Q: Did you count on the support of society or some of its strata? To what extent have these expectations come true?

A: I was aware that a wealthy man of Jewish origin could not be too popular in Russia. And I am amazed to see how many ordinary people in various regions of Russia have supported me. Teachers, doctors, workers, students, pensioners. During the year and a half that I have been in Matrosskaya Tishina, I have received a lot of letters of solidarity and support. Many people who until recently thought of themselves as my ideological adversaries -- including in the camp of the CPRF and Motherland -- have recently, at the most difficult time for me, joined the camp of my allies and entered into a substantive dialogue with me. The liberal circles and the intelligentsia have consistently supported me, for which I am grateful to them and forever will be.

Only 5-7 professional liberals turned their backs on me. They were the ones who two years ago sounded off in various society gatherings that "the year 1937 is coming" and then, on a signal from the Kremlin, made a U-turn and started arguing in a very profound way that a 9 year sentence would do me a lot of good. But I am not interested in these people. I am not, of course, speaking about paid-for provocateurs on television. Everyone who wants to be a villain in public, can do so thanks to the Kremlin-controlled media.

It is far more difficult -- and dignified and correct -- to cultivate the human side of you and to oppose a superior force. "And in my cruel age I praised freedom and pleaded for mercy for the downtrodden." This is an article of faith of a Russian intellectual.

You can't put it better than Alexander Sergeyevich [Pushkin] did.

Q: Do you agree with Leonid Nevzlin that Roman Abramovich should take much of the blame for the savaging of YUKOS?

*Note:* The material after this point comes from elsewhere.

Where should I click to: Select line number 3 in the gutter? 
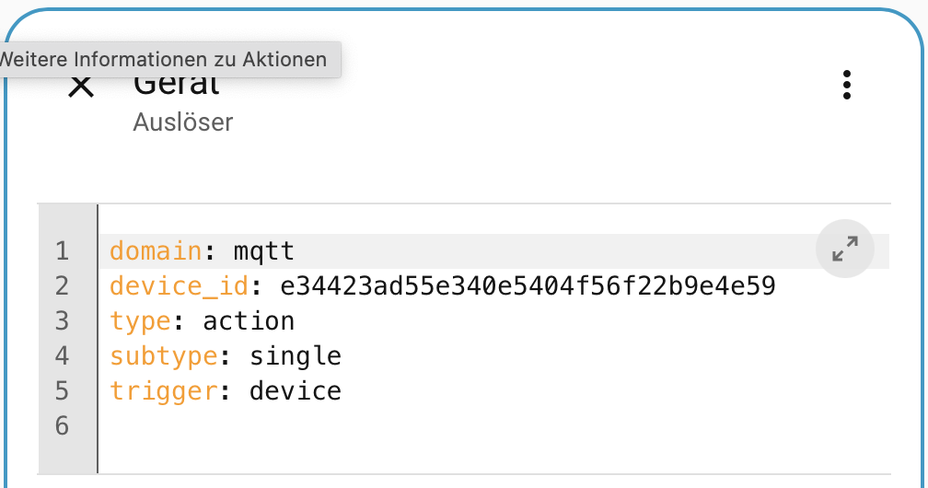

A: I don't. Most probably, Leonid was reacting on an impulse.

Roma Abramovich is not a St. Peter, to put it mildly. But the organizer and driving force behind the YUKOS case was Igor Sechin, one of his rivals in the scramble for influence on Putin. The row over YUKOS marred Roman's reputation in the West, and this is the most important thing for him now. Surely, Abramovich did nothing to help me and my partners, but then, of course, he is Putin's friend, not mine. We shouldn't have counted on him.

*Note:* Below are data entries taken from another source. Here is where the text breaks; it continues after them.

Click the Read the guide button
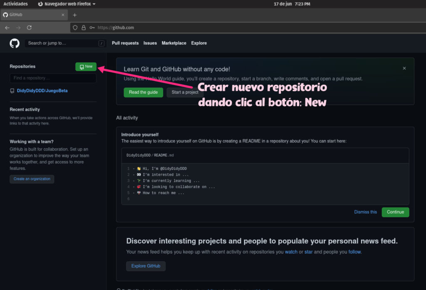Screen dimensions: 426x290 point(143,92)
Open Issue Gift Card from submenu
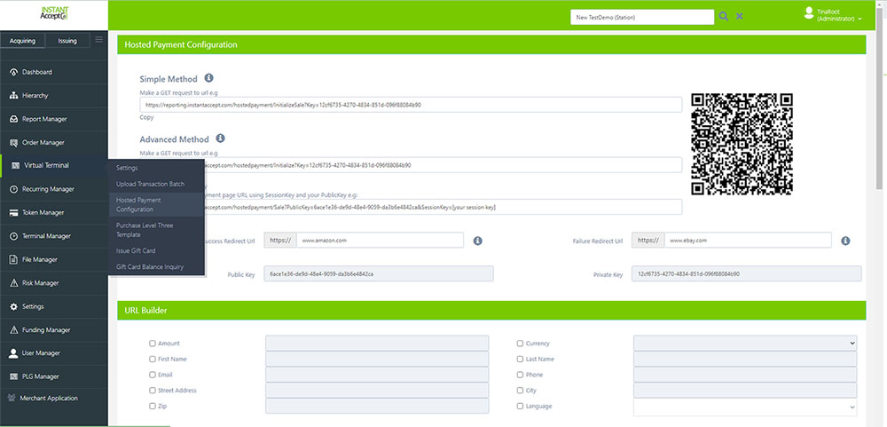Screen dimensions: 887x427 [x=136, y=250]
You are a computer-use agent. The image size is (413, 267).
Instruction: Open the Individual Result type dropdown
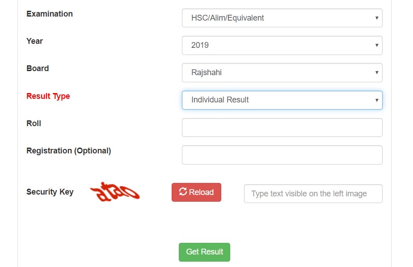[x=282, y=100]
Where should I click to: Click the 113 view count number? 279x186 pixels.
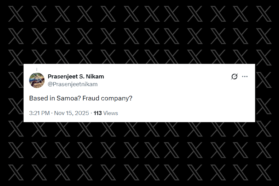click(98, 113)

Q: Deputy head of the president's staff Vladislav Surkov said recently that the YUKOS case was not a political one and was not about redistributing property, that it was the result of a "sum of factors." Was he really trying to convince you that "power, like love, could not be bought"?

A: I agree with much of what Slava Surkov says. For instance, that the opinion of 140 million ordinary Russian citizens should be decisive in determining state policy. Although the Kremlin by no means always takes it into account today I am glad that Slava, unlike myself, has still not been jailed. I hope he won't be jailed in the future. And I agree with the bit about the "sum of factors." One of these, called YUKOS, cost $40 billion, but now it costs nothing and is encumbered with debts. You can't buy people's affection, but you can earn it. Not everyone succeeds in doing it.

Q: What are your personal hopes for the future?

A: First, I pin my hopes on my social activities, which I will continue wiith my funds in support of Russian poetry and philosophy and the alliance in aid of Russian prisoners. I am absolutely free in this work from any external commitments and this is what fills me with optimism. I know now that you can feel free even if you are in jail.

Secondly, I link my hopes with the generations who will, in several years' time, break through the gray ranks of bureaucratic mediocrity to take power in Russia. Then all of us will be released from a "prison."